Transparency problems also fall into this category. As explained in the Journal of Responsible Technology, people might be put on no-fly lists, denied jobs or benefits, or refused credit without knowing anything more than that the decision was made through some sort of automated process. Even if transparency is achieved and/or mandated, contestability will also be an issue.

Data Privacy

To the extent an AI system collects and stores personal or private information, there is a risk that someone may gain unauthorized access to it.. Depending on how the system is designed to function, there is also a risk that it might autonomously disclose legally protected personal or private information. Security breaches can cause catastrophic problems for data subjects.

Publicity rights

Many jurisdictions recognize a cause of action for violation of a person’s publicity rights (sometimes called “misappropriation of personality.”) In these jurisdictions, a person has an exclusive legal right to commercially exploit his or her own name, likeness or voice. To what extent, and under what circumstances, should liability attach if a commercialized AI system analyzes the name, likeness or voice of a person that it discovers on the Internet? Will the answer depend on how much information about a particular individual’s voice, name or likeness the system uses, on one hand, or how closely the generated output resembles that individual’s voice, name or likeness, on the other?

Contracts

The primary AI-related contract concern is about drafting agreements that adequately and effectively allocate liability for losses resulting from the use of AI technology. Insurance can be expected to play a larger role as the use of AI spreads into more areas.

Bias, Discrimination, Diversity & Inclusion

Some legislators have expressed concern that AI systems will reflect and perpetuate biases and perhaps discriminatory patterns of culture. To what extent should AI system developers be required to ensure that the data their systems use are collected from a diverse mixture of races, ethnicities, genders, gender identities, sexual orientations, abilities and disabilities, socioeconomic classes, and so on? Should developers be required to apply some sort of principle of “equity” with respect to these classifications, and if so, whose vision of equity should they be required to enforce? To what extent should government be involved in making these decisions for system developers and users?

Copyright

AI-generated works like articles, drawings, animations, music and so on, raise two kinds of copyright issues:

  1. Input issues, i.e., questions like whether AI systems that create new works based on existing copyright-protected works infringe the copyrights in those works
  2. Output issues, such as who, if anybody, owns the copyright in an AI-generated work.

I’ve written about AI copyright ownership issues and AI copyright infringement issues in previous blog posts on The Cokato Copyright Attorney.

Patents and other IP

Computer programs can be patented. AI systems can be devised to write computer programs. Can an AI-generated computer program that meets the usual criteria for patentability (novelty, utility, etc.) be patented?

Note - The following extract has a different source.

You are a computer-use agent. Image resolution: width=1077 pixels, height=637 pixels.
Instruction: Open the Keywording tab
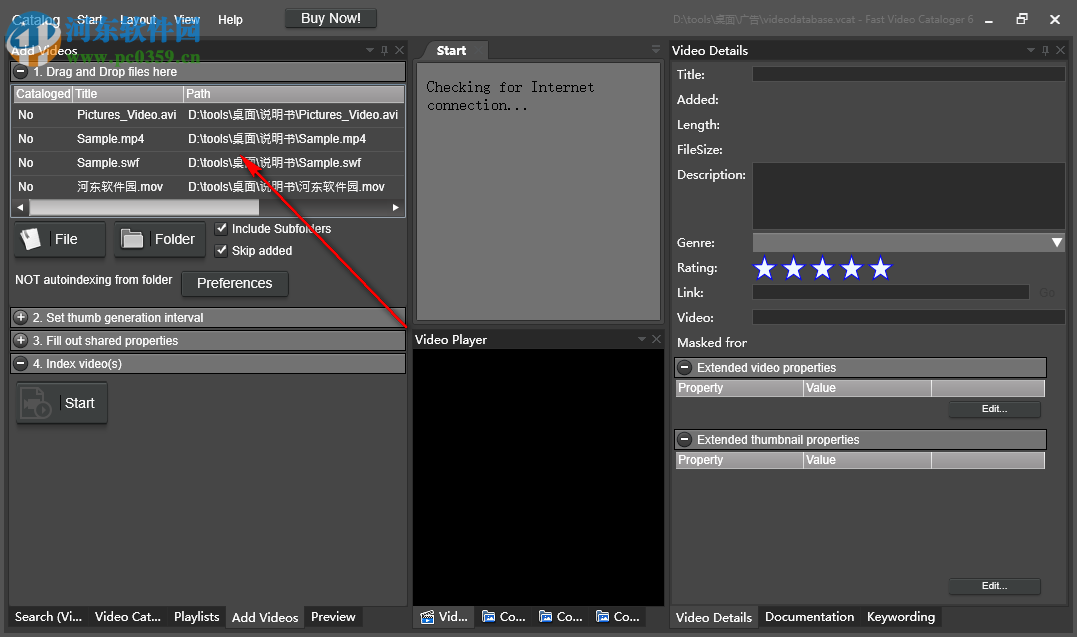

Is existing intellectual property law adequate to deal with AI-generated inventions and creative works? The World Intellectual Property Organization (WIPO) apparently does not think so. It is formulating recommendations for new regulations to deal with the intellectual property aspects of AI.

Conclusion

AI systems raise a wide range of legal issues. The ones identified in this article are merely a sampling, not a complete listing of all possible issues. Not all of these legal issues have answers yet. It can be expected that more AI regulatory measures, in more jurisdictions around the globe, will be coming down the pike very soon.